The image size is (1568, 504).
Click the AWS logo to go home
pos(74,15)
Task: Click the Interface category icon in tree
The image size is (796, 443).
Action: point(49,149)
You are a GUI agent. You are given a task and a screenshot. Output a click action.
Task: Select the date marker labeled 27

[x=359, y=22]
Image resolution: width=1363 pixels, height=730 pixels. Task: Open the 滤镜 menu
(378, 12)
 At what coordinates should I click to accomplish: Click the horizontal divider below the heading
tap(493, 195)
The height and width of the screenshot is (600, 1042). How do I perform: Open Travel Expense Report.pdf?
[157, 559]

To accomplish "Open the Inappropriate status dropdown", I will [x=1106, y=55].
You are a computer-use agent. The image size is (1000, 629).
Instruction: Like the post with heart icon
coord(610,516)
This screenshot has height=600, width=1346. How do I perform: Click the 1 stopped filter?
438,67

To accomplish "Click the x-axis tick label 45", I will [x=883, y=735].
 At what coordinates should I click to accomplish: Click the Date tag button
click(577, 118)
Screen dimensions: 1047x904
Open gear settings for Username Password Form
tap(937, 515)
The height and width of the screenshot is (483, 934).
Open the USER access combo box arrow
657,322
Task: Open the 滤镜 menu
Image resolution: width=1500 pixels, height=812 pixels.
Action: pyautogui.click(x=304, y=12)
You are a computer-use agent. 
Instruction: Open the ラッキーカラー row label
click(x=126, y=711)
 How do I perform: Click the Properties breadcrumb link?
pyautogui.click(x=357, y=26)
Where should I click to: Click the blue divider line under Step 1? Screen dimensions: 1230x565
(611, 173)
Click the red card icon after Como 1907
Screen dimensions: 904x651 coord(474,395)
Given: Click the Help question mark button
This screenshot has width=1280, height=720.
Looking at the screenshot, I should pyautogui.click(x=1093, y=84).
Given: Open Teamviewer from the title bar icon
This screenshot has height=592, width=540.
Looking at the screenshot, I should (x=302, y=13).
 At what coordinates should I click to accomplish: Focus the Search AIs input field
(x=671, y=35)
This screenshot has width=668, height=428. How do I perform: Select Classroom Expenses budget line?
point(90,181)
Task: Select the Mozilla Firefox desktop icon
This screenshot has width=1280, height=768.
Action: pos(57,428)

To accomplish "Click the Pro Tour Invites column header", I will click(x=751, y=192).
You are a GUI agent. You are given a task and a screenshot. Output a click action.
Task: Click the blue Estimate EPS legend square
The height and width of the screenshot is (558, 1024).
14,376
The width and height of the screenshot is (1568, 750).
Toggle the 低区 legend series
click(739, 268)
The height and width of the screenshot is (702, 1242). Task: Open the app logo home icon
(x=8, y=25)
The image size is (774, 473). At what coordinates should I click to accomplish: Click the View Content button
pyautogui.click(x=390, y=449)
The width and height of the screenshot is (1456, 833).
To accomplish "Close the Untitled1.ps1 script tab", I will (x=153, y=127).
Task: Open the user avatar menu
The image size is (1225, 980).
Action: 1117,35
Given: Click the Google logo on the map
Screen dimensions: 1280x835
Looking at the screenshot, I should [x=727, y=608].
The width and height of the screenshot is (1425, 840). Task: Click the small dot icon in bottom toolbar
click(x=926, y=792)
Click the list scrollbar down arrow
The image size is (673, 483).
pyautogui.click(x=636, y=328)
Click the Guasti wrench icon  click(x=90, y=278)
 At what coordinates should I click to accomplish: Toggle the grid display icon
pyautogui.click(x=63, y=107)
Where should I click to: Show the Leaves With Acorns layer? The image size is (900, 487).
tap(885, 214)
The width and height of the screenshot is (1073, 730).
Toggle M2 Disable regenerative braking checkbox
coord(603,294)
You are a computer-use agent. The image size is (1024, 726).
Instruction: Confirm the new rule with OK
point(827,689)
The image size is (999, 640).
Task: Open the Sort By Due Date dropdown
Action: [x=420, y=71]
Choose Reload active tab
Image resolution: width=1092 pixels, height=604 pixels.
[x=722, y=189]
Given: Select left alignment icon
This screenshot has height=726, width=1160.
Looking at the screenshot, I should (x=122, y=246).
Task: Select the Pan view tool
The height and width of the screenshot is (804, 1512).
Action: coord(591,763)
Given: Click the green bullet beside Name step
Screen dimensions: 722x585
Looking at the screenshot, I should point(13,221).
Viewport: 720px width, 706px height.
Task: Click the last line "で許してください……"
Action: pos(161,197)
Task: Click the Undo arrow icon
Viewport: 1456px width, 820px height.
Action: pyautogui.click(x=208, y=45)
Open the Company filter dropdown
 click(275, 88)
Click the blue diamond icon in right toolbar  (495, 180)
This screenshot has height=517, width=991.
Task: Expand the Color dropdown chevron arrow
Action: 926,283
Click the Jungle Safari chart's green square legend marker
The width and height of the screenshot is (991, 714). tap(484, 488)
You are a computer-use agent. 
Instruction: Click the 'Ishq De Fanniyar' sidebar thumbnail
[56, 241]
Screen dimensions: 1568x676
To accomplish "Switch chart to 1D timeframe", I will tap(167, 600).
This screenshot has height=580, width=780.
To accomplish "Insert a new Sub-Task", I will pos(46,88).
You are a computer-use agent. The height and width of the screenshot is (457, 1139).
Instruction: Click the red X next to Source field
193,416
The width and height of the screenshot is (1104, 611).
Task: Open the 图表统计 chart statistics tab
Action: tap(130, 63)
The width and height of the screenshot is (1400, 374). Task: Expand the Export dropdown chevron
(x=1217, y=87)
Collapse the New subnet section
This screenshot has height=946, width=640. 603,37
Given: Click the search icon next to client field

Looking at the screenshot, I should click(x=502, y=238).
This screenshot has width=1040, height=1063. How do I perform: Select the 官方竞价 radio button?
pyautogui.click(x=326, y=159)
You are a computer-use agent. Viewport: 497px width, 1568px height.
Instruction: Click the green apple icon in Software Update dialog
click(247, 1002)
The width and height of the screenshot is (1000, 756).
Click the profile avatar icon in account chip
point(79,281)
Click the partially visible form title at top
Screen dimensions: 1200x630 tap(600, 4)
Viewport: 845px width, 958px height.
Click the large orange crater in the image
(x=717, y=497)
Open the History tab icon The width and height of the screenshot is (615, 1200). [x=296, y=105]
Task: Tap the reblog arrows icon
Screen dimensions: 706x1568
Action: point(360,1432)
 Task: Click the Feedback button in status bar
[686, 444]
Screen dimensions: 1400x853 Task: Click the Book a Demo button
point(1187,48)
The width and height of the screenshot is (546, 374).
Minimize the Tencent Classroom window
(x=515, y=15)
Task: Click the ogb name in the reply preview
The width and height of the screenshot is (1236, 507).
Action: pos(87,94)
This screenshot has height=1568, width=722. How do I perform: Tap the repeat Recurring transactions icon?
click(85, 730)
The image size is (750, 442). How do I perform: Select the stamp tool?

=======

What to work on: The records above are to be given again in full, exactly as written.

Finished task:
The image size is (1568, 504).
Click the AWS logo to go home
pos(74,15)
Task: Click the Interface category icon in tree
The image size is (796, 443).
Action: point(49,149)
You are a GUI agent. You are given a task and a screenshot. Output a click action.
Task: Select the date marker labeled 27

[x=359, y=22]
Image resolution: width=1363 pixels, height=730 pixels. Task: Open the 滤镜 menu
(378, 12)
 At what coordinates should I click to accomplish: Click the horizontal divider below the heading
tap(493, 195)
The height and width of the screenshot is (600, 1042). How do I perform: Open Travel Expense Report.pdf?
[157, 559]

To accomplish "Open the Inappropriate status dropdown", I will [x=1106, y=55].
You are a computer-use agent. The image size is (1000, 629).
Instruction: Like the post with heart icon
coord(610,516)
This screenshot has height=600, width=1346. How do I perform: Click the 1 stopped filter?
438,67

To accomplish "Click the x-axis tick label 45", I will [x=883, y=735].
 At what coordinates should I click to accomplish: Click the Date tag button
click(577, 118)
Screen dimensions: 1047x904
Open gear settings for Username Password Form
tap(937, 515)
The height and width of the screenshot is (483, 934).
Open the USER access combo box arrow
657,322
Task: Open the 滤镜 menu
Image resolution: width=1500 pixels, height=812 pixels.
Action: pyautogui.click(x=304, y=12)
You are a computer-use agent. 
Instruction: Open the ラッキーカラー row label
click(x=126, y=711)
 How do I perform: Click the Properties breadcrumb link?
pyautogui.click(x=357, y=26)
Where should I click to: Click the blue divider line under Step 1? Screen dimensions: 1230x565
(611, 173)
Click the red card icon after Como 1907
Screen dimensions: 904x651 coord(474,395)
Given: Click the Help question mark button
This screenshot has width=1280, height=720.
Looking at the screenshot, I should pyautogui.click(x=1093, y=84).
Given: Open Teamviewer from the title bar icon
This screenshot has height=592, width=540.
Looking at the screenshot, I should (x=302, y=13).
 At what coordinates should I click to accomplish: Focus the Search AIs input field
(x=671, y=35)
This screenshot has width=668, height=428. How do I perform: Select Classroom Expenses budget line?
point(90,181)
Task: Select the Mozilla Firefox desktop icon
This screenshot has width=1280, height=768.
Action: pos(57,428)

To accomplish "Click the Pro Tour Invites column header", I will click(x=751, y=192).
You are a GUI agent. You are given a task and a screenshot. Output a click action.
Task: Click the blue Estimate EPS legend square
The height and width of the screenshot is (558, 1024).
14,376
The width and height of the screenshot is (1568, 750).
Toggle the 低区 legend series
click(739, 268)
The height and width of the screenshot is (702, 1242). Task: Open the app logo home icon
(x=8, y=25)
The image size is (774, 473). At what coordinates should I click to accomplish: Click the View Content button
pyautogui.click(x=390, y=449)
The width and height of the screenshot is (1456, 833).
To accomplish "Close the Untitled1.ps1 script tab", I will (x=153, y=127).
Task: Open the user avatar menu
The image size is (1225, 980).
Action: 1117,35
Given: Click the Google logo on the map
Screen dimensions: 1280x835
Looking at the screenshot, I should [x=727, y=608].
The width and height of the screenshot is (1425, 840). Task: Click the small dot icon in bottom toolbar
click(x=926, y=792)
Click the list scrollbar down arrow
The image size is (673, 483).
pyautogui.click(x=636, y=328)
Click the Guasti wrench icon  click(x=90, y=278)
 At what coordinates should I click to accomplish: Toggle the grid display icon
pyautogui.click(x=63, y=107)
Where should I click to: Show the Leaves With Acorns layer? The image size is (900, 487).
tap(885, 214)
The width and height of the screenshot is (1073, 730).
Toggle M2 Disable regenerative braking checkbox
coord(603,294)
You are a computer-use agent. The image size is (1024, 726).
Instruction: Confirm the new rule with OK
point(827,689)
The image size is (999, 640).
Task: Open the Sort By Due Date dropdown
Action: [x=420, y=71]
Choose Reload active tab
Image resolution: width=1092 pixels, height=604 pixels.
[x=722, y=189]
Given: Select left alignment icon
This screenshot has height=726, width=1160.
Looking at the screenshot, I should (x=122, y=246).
Task: Select the Pan view tool
The height and width of the screenshot is (804, 1512).
Action: coord(591,763)
Given: Click the green bullet beside Name step
Screen dimensions: 722x585
Looking at the screenshot, I should point(13,221).
Viewport: 720px width, 706px height.
Task: Click the last line "で許してください……"
Action: pos(161,197)
Task: Click the Undo arrow icon
Viewport: 1456px width, 820px height.
Action: pyautogui.click(x=208, y=45)
Open the Company filter dropdown
 click(275, 88)
Click the blue diamond icon in right toolbar  (495, 180)
This screenshot has height=517, width=991.
Task: Expand the Color dropdown chevron arrow
Action: 926,283
Click the Jungle Safari chart's green square legend marker
The width and height of the screenshot is (991, 714). tap(484, 488)
You are a computer-use agent. 
Instruction: Click the 'Ishq De Fanniyar' sidebar thumbnail
[56, 241]
Screen dimensions: 1568x676
To accomplish "Switch chart to 1D timeframe", I will tap(167, 600).
This screenshot has height=580, width=780.
To accomplish "Insert a new Sub-Task", I will pos(46,88).
You are a computer-use agent. The height and width of the screenshot is (457, 1139).
Instruction: Click the red X next to Source field
193,416
The width and height of the screenshot is (1104, 611).
Task: Open the 图表统计 chart statistics tab
Action: tap(130, 63)
The width and height of the screenshot is (1400, 374). Task: Expand the Export dropdown chevron
(x=1217, y=87)
Collapse the New subnet section
This screenshot has height=946, width=640. 603,37
Given: Click the search icon next to client field

Looking at the screenshot, I should click(x=502, y=238).
This screenshot has width=1040, height=1063. How do I perform: Select the 官方竞价 radio button?
pyautogui.click(x=326, y=159)
You are a computer-use agent. Viewport: 497px width, 1568px height.
Instruction: Click the green apple icon in Software Update dialog
click(247, 1002)
The width and height of the screenshot is (1000, 756).
Click the profile avatar icon in account chip
point(79,281)
Click the partially visible form title at top
Screen dimensions: 1200x630 tap(600, 4)
Viewport: 845px width, 958px height.
Click the large orange crater in the image
(x=717, y=497)
Open the History tab icon The width and height of the screenshot is (615, 1200). [x=296, y=105]
Task: Tap the reblog arrows icon
Screen dimensions: 706x1568
Action: point(360,1432)
 Task: Click the Feedback button in status bar
[686, 444]
Screen dimensions: 1400x853 Task: Click the Book a Demo button
point(1187,48)
The width and height of the screenshot is (546, 374).
Minimize the Tencent Classroom window
(x=515, y=15)
Task: Click the ogb name in the reply preview
The width and height of the screenshot is (1236, 507).
Action: pos(87,94)
This screenshot has height=1568, width=722. How do I perform: Tap the repeat Recurring transactions icon?
click(85, 730)
The image size is (750, 442). How do I perform: Select the stamp tool?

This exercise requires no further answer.